#### [Data entries]
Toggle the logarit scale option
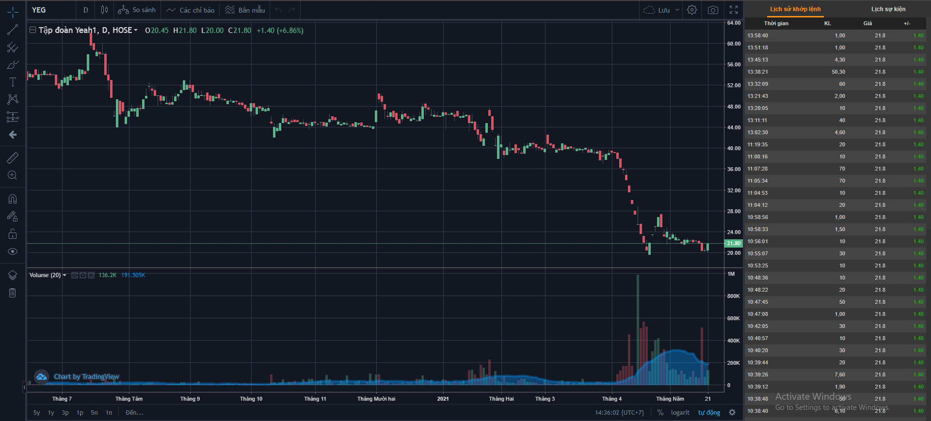 click(680, 413)
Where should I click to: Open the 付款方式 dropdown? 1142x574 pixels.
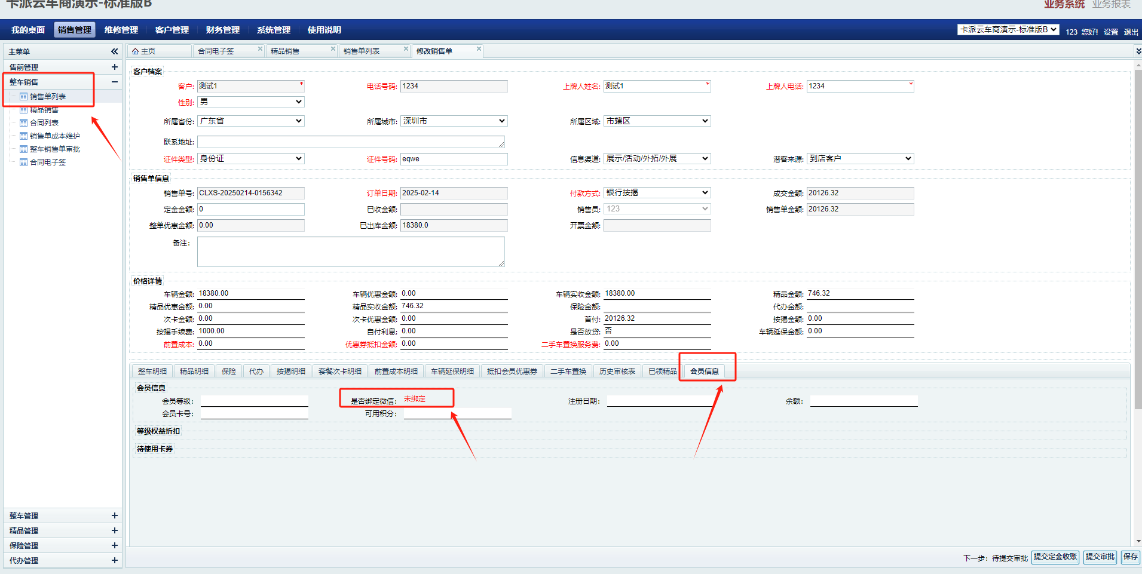(x=657, y=193)
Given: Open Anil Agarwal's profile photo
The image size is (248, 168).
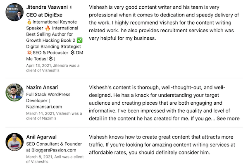Looking at the screenshot, I should click(14, 142).
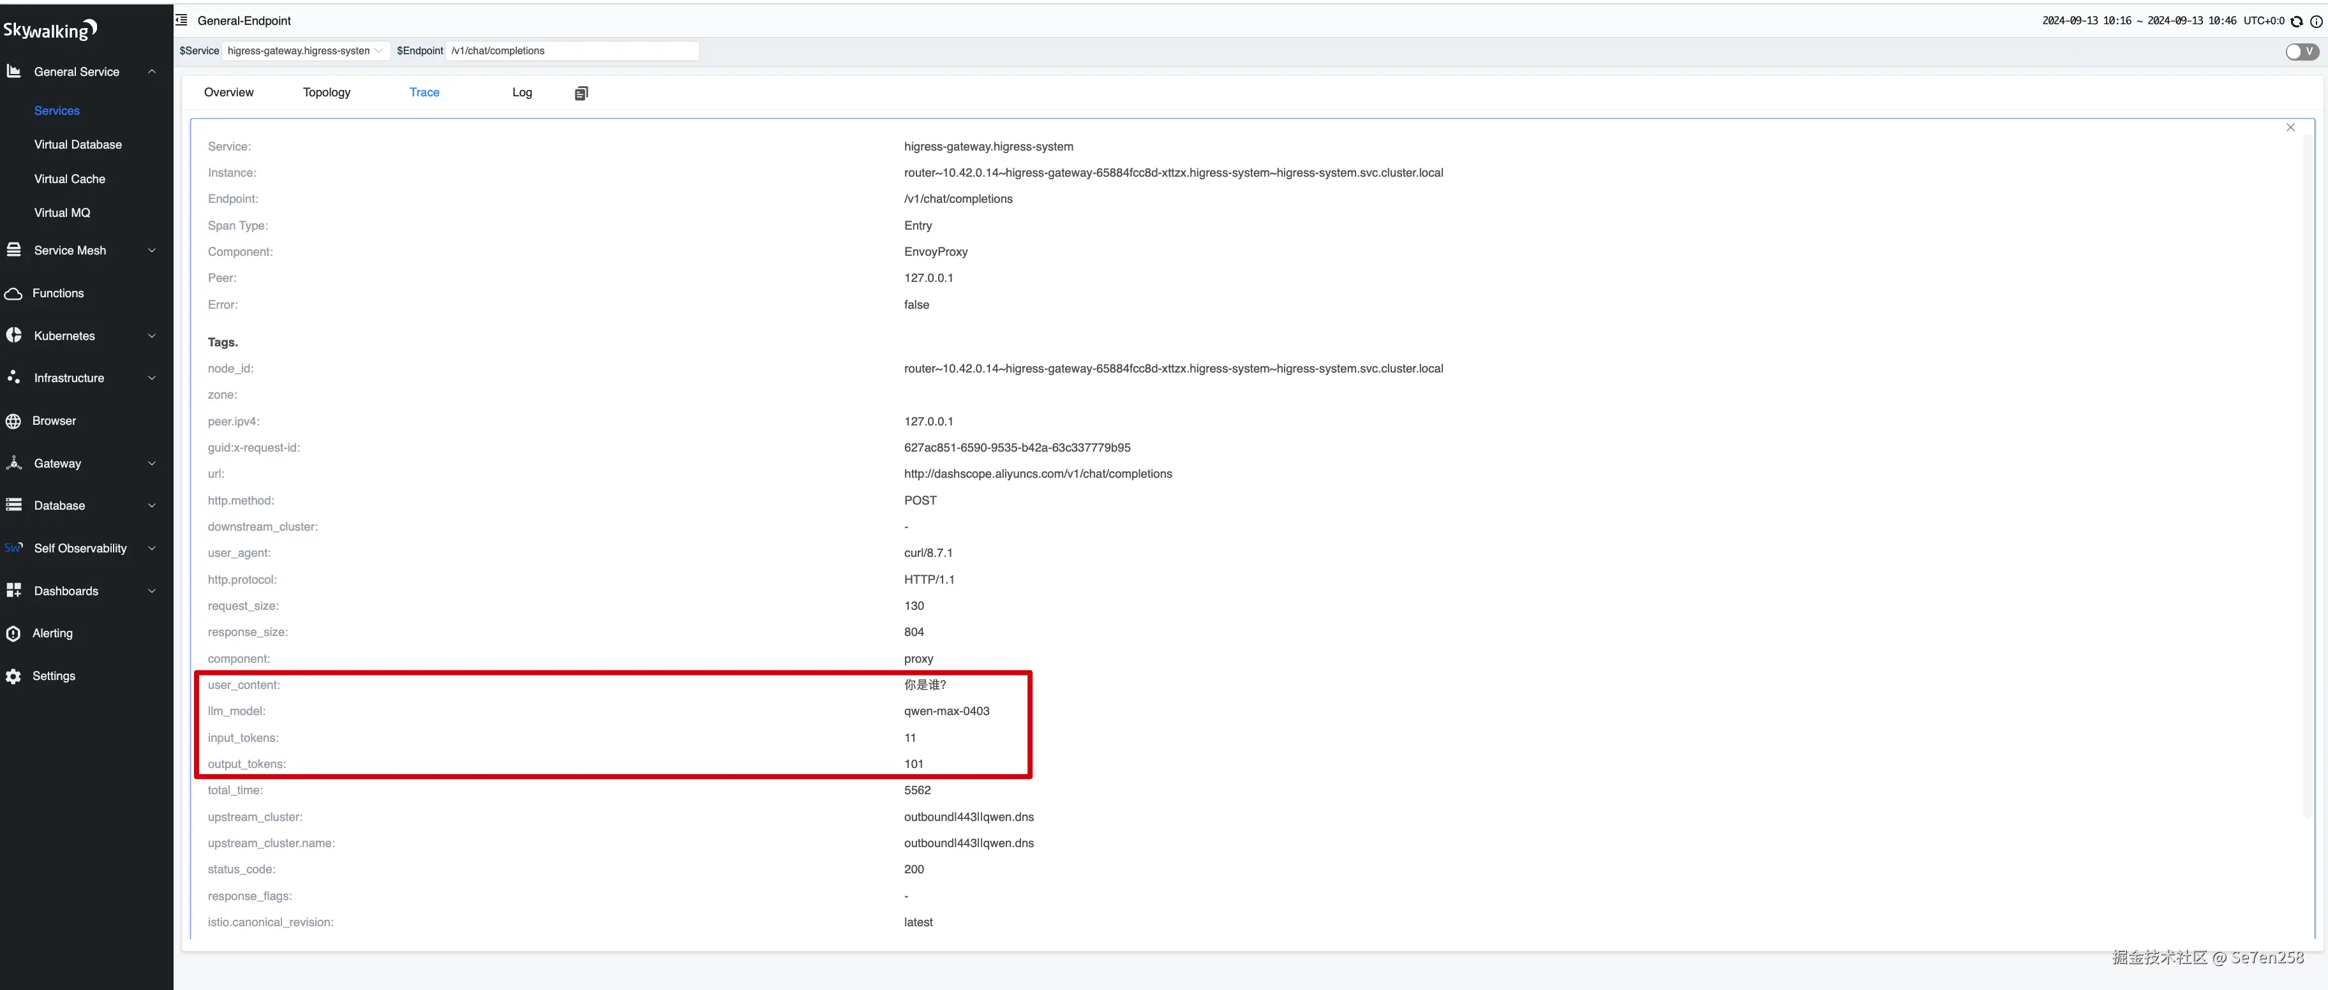Open Settings via the gear icon
2328x990 pixels.
(x=14, y=676)
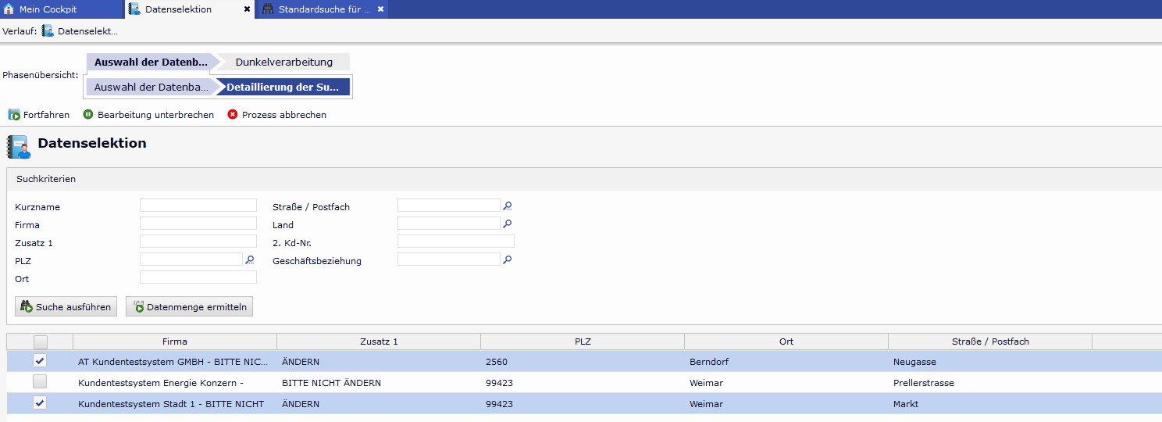Check the Kundentestsystem Energie Konzern row checkbox
Viewport: 1162px width, 422px height.
click(41, 382)
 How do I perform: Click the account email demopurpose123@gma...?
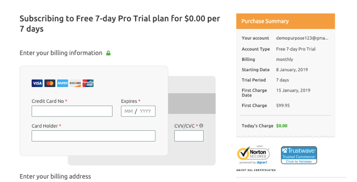point(302,38)
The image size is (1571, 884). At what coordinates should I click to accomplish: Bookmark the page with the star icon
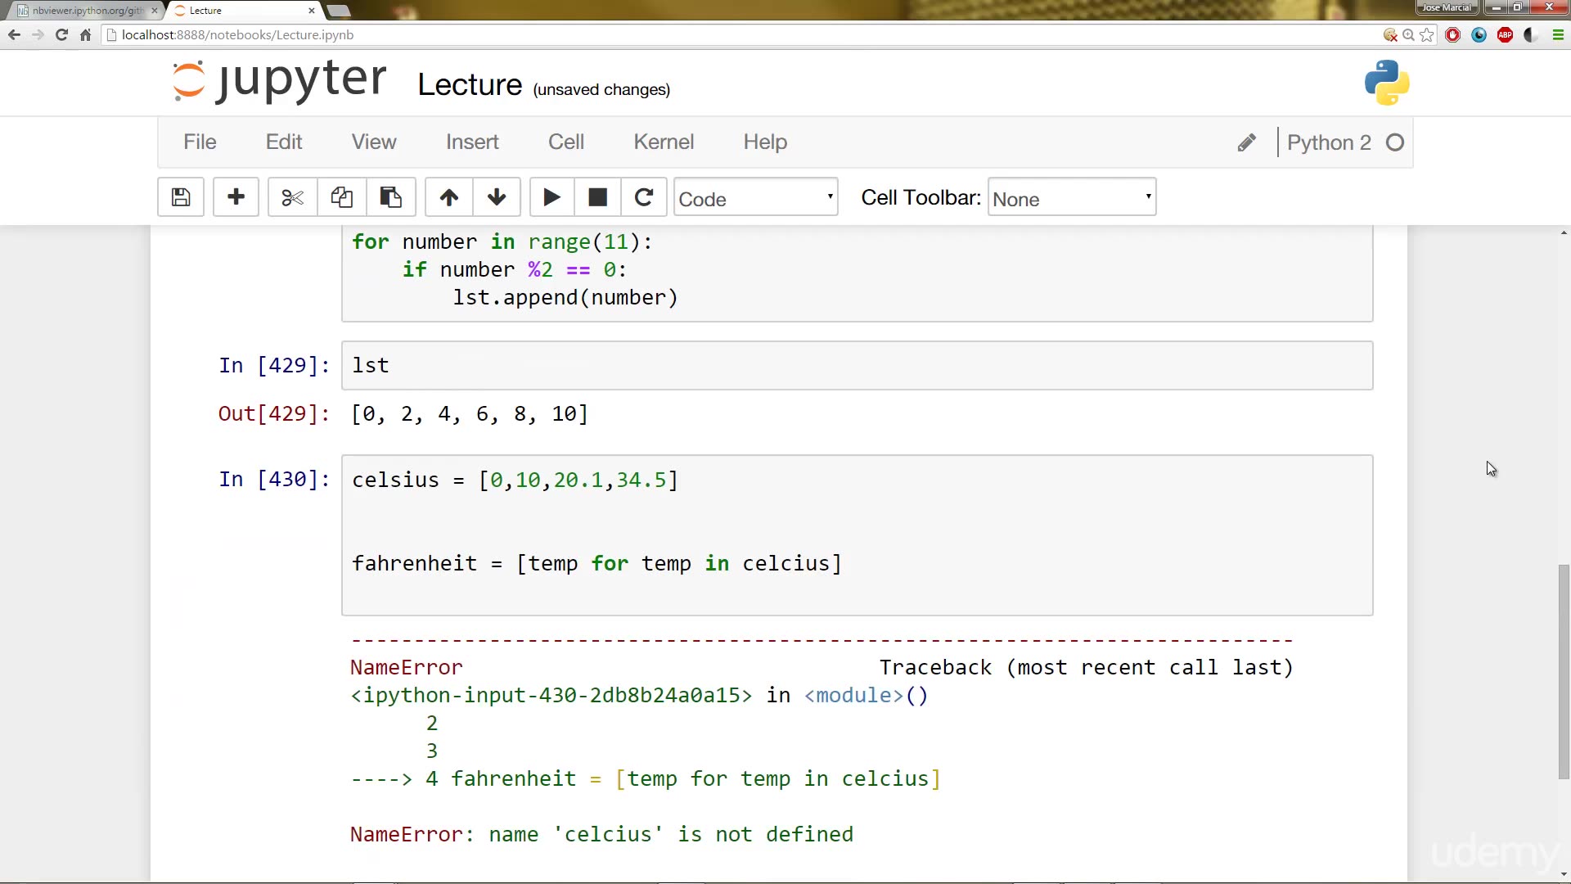point(1427,34)
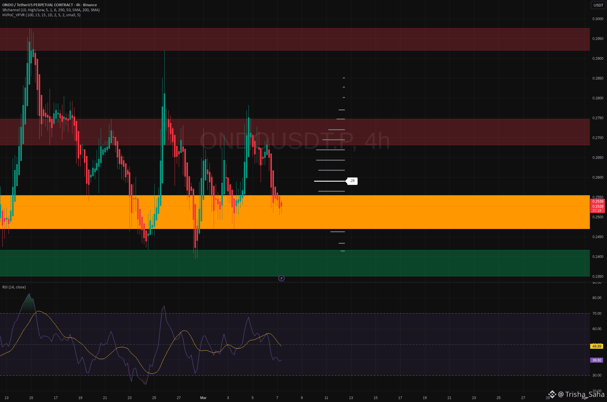
Task: Click the RSI (14, close) legend
Action: [14, 287]
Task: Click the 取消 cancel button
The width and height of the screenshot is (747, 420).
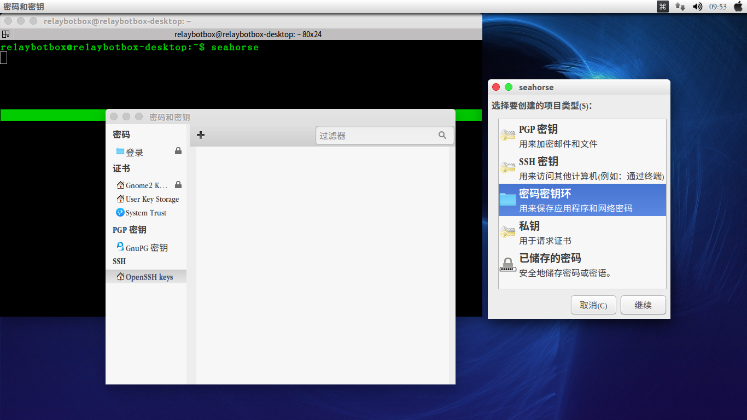Action: tap(593, 305)
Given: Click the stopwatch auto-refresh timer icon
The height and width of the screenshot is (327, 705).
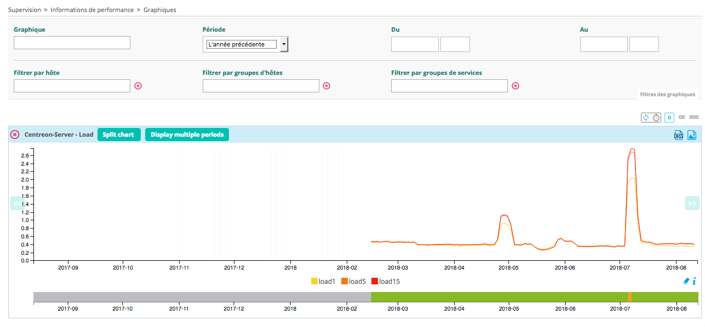Looking at the screenshot, I should point(656,118).
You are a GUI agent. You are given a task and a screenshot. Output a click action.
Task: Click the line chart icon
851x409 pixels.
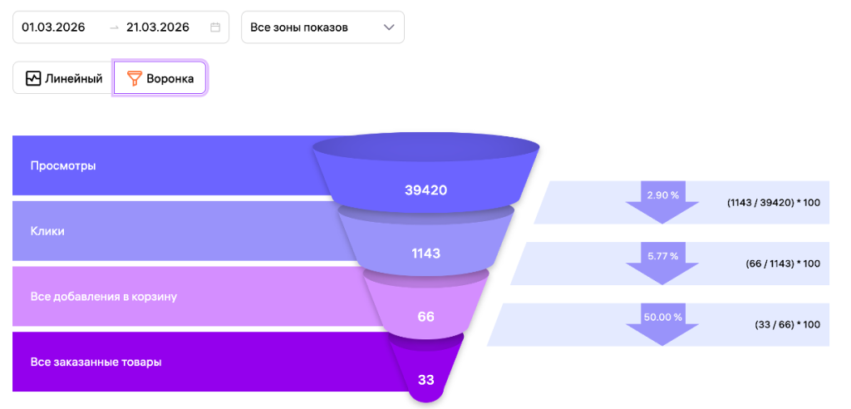point(33,79)
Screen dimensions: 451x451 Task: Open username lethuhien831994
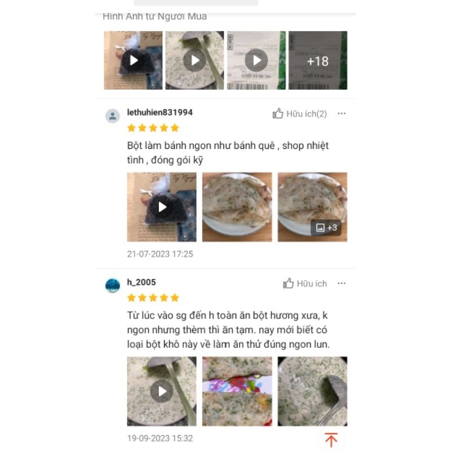tap(160, 112)
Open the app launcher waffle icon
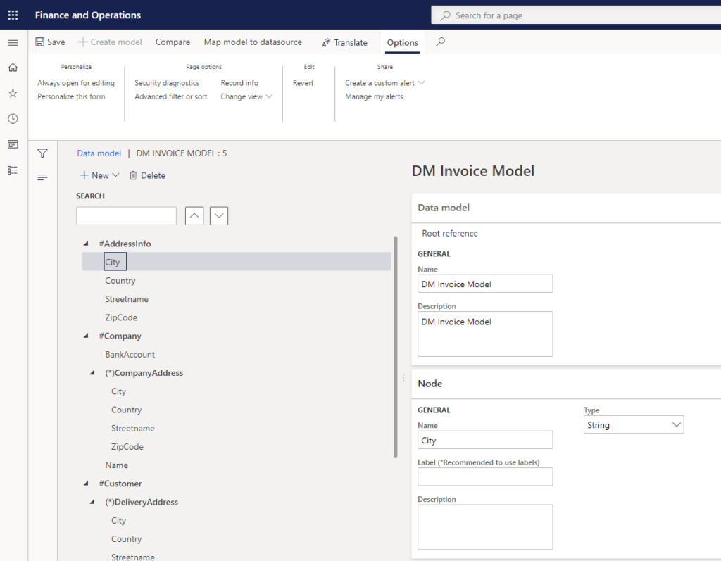 pyautogui.click(x=13, y=15)
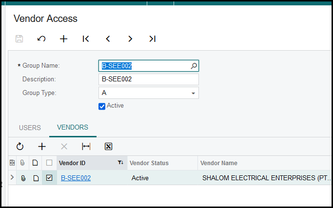This screenshot has width=333, height=208.
Task: Add a row to the vendors grid
Action: point(42,146)
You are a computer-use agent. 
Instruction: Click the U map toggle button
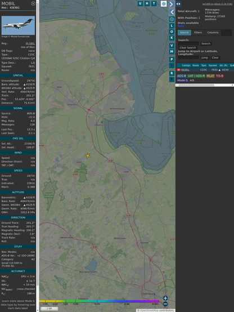coord(140,3)
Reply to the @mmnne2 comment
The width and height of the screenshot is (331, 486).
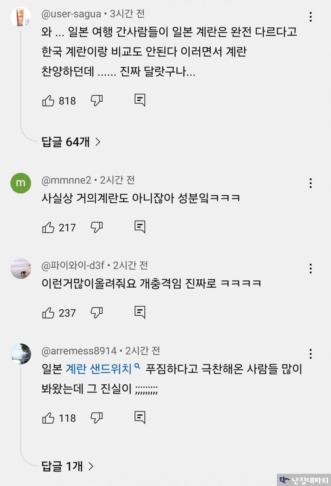click(x=140, y=227)
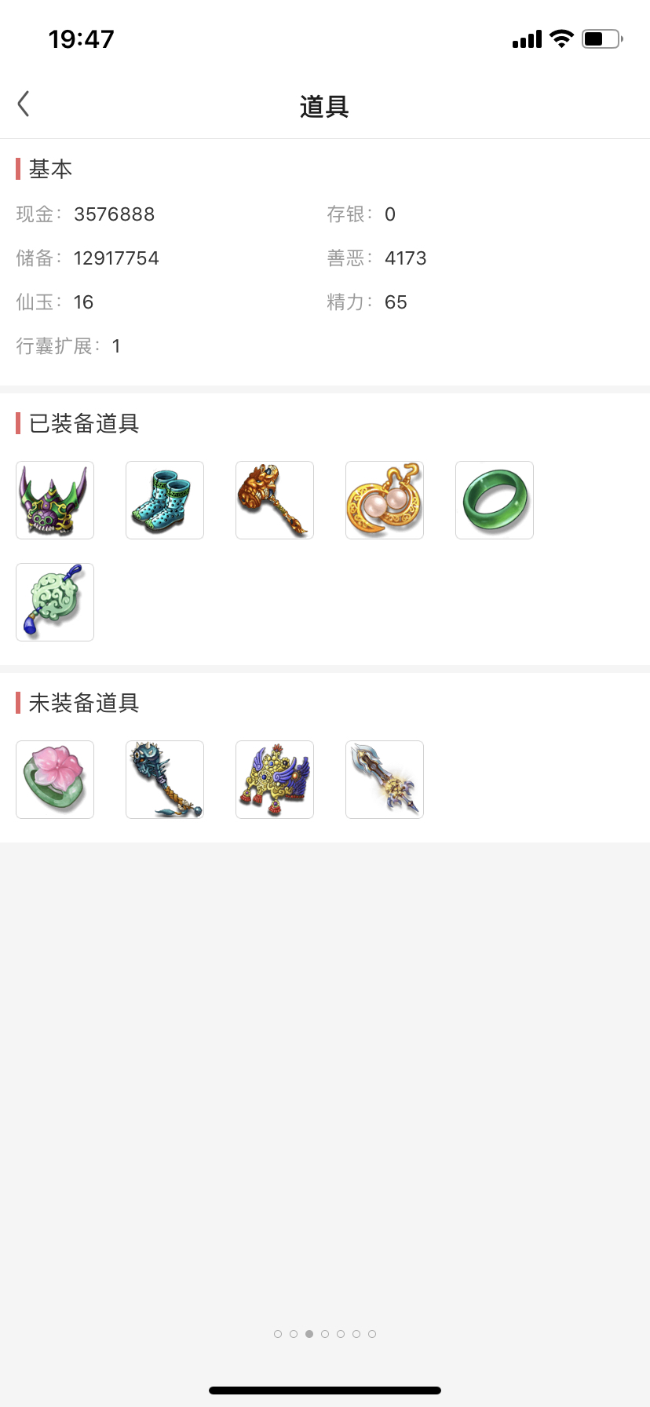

#### [Your instructions]
Convert all of the entries above into a numbered list of their lines, dropping any blank lines and leaving the pictures out.

#### [Completed task]
1. Toggle the logarit scale option
2.  click(680, 413)
3. Where should I click to: Open the 付款方式 dropdown? 1142x574 pixels.
4. (x=657, y=193)
5. Given: Open Anil Agarwal's profile photo
6. The image size is (248, 168).
7. Looking at the screenshot, I should click(14, 142).
8. Open Settings via the gear icon
9. 2328x990 pixels.
10. (x=14, y=676)
11. Check the Kundentestsystem Energie Konzern row checkbox
12. Viewport: 1162px width, 422px height.
13. click(41, 382)
14.  How do I perform: Click the account email demopurpose123@gma...?
15. point(302,38)
16. The image size is (1571, 884). At what coordinates should I click to accomplish: Bookmark the page with the star icon
17. point(1427,34)
18. Task: Click the RSI (14, close) legend
19. Action: [14, 287]
20. Task: Click the 取消 cancel button
21. The width and height of the screenshot is (747, 420).
22. Action: tap(593, 305)
23. Given: Click the stopwatch auto-refresh timer icon
24. The height and width of the screenshot is (327, 705).
25. Looking at the screenshot, I should point(656,118).
26. You are a GUI agent. You are given a task and a screenshot. Output a click action.
27. Task: Click the line chart icon
28. 851x409 pixels.
29. point(33,79)
30. Screen dimensions: 451x451 Task: Open username lethuhien831994
31. tap(160, 112)
32. Open the app launcher waffle icon
33.  pyautogui.click(x=13, y=15)
34. This screenshot has width=333, height=208.
35. Task: Add a row to the vendors grid
36. Action: point(42,146)
37. You are a computer-use agent. 
38. Instruction: Click the U map toggle button
39. coord(140,3)
40. Reply to the @mmnne2 comment
41. The width and height of the screenshot is (331, 486).
42. click(x=140, y=227)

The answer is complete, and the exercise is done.